Taking a second look - en banc proceedings
Back in April, I chastised the 8th District for its decision in State v. Norman. On further reflection, I should have kept my mouth shut.
In Norman, the defendant had pled guilty to failure to comply, drug trafficking, and tampering with evidence. The law requires that any prison sentence for the former offense has to be run consecutively, and Norman argued that the judge's failure to tell him that required his plea to be vacated. The 8th rejected the claim, relying on its decision six years earlier in State v. Dudenas, which in turn had relied on a 1988 Supreme Court case holding that a trial court's failure to advise a defendant that sentences could be run consecutively didn't invalidate the plea.
As I pointed out at the time, the Supreme Court decision didn't control in Dudenas, because it didn't deal with a case where a consecutive sentence was mandatory, and a number of appellate courts had since distinguished it on that basis. Even the Norman court acknowledged that the analysis in those cases was superior to that in Dudenas, but nonetheless concluded that Dudenas was "binding precedent" and the court was "duty-bound to follow it."
This triggered my Full Righteous Mode, and I lambasted the court for not realizing that
the 8th District is not a superior court to the 8th District; Dudenas is not binding, because you can overrule it. And where the earlier opinion contains no analysis whatsoever, and other courts have engaged in the proper analysis to demonstrate its weaknesses, well, then overruled it should be.
So a few months later, I'm reading the Supreme Court's decision in Greenspan v. Third Federal, involving the question of whether a private cause of action existed for the unauthorized practice of law.
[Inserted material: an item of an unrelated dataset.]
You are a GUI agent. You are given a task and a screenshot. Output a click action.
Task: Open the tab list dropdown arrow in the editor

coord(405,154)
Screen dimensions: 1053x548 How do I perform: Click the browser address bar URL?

That's not important; what is important is that the 8th District had decided two cases on the very same issue. The first held that the unauthorized practice of law was exclusively within the jurisdiction of the Supreme Court, and there was no private cause of action. The second held the exact opposite, acknowledging the conflict with the first decision, but dismissing it by stating that the earlier opinion was "simply in error."
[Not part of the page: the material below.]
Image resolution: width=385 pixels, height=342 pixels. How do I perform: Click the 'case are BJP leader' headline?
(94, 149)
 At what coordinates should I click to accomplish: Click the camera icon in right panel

This wasn't the first time that dueling panels of the 8th had come to opposite conclusions; in In re J.J., the Supreme Court dealt with a question involving assignment of cases to visiting judges, and two different panels of the 8th had come out with conflicting decisions on the issue on the same day. The Supreme Court in J.J. had held that "appellate courts are duty-bound to resolve conflicts within their respective appellate districts through en banc proceedings." The court reiterated that in Greenspan, holding that, where two decisions from the same district are in conflict, "an en banc proceeding is necessary" to resolve such conflicts in order to "promote uniformity, finality, and predictability within appellate districts."
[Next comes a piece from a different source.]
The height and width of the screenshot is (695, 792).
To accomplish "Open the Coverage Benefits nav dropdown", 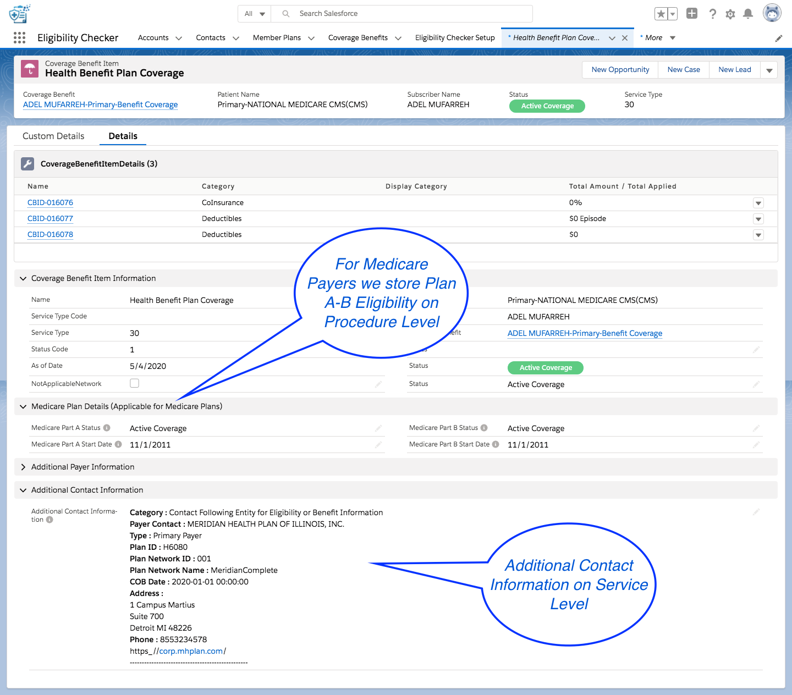I will click(398, 38).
So last week, the 8th reconsidered its decision in Norman, vacated the earlier opinion, and reversed the judgment, concluding that
After further reflection, we are now persuaded that Dudenas’s failure to address the mandatory nature of the consecutive sentences for purposes of Crim.R. 11(C)(2)(a) makes it unviable as precedent for this case.
Did the panel screw up by not calling for an en banc determination of whether Dudenas should be overruled? Not necessarily, as it turns out. One of the key problems with en banc proceedings is lack of clarity as to when it is required. The Rules Committee had proposed an amendment to the appellate rules a few years ago to cover those proceedings, but it was withdrawn prior to J.J. because of concerns over whether the en banc procedure was even constitutional. Those questions were laid to rest in McFadden v. Cleveland State, but the proposed rule was never revived. The local rules of the 6th, 9th, 10th, and 12th Districts mention en banc proceedings, but only in the context of who presides over them, rather than as to when they're necessary. Oddly enough, the 8th District has the most comprehensive rule on the subject, by virtue of a standing order.
The Supreme Court hasn't provided a whole lot of guidance on the subject, either. In McFadden, it held that it was within the discretion of the appellate court to determine whether a conflict even exists, and what happened on the remand in that case is instructive: the 10th District decided that an en banc procedure wasn't necessary, because the earlier decision had been rejected by subsequent cases to the point where no conflict really existed.
To clear this up, the 8th District drafted a rule on the subject. (Although the court's website reflects that the rule is only proposed, one of the staff attorneys assures me that it has gone into effect.) The rule allows either the panel or one of the parties to request en banc consideration, and spells out how that is to be done.
In any event, today's lesson is that overruling a district's prior decision is a good bit more difficult that I envisioned when I engaged in my little diatribe in April.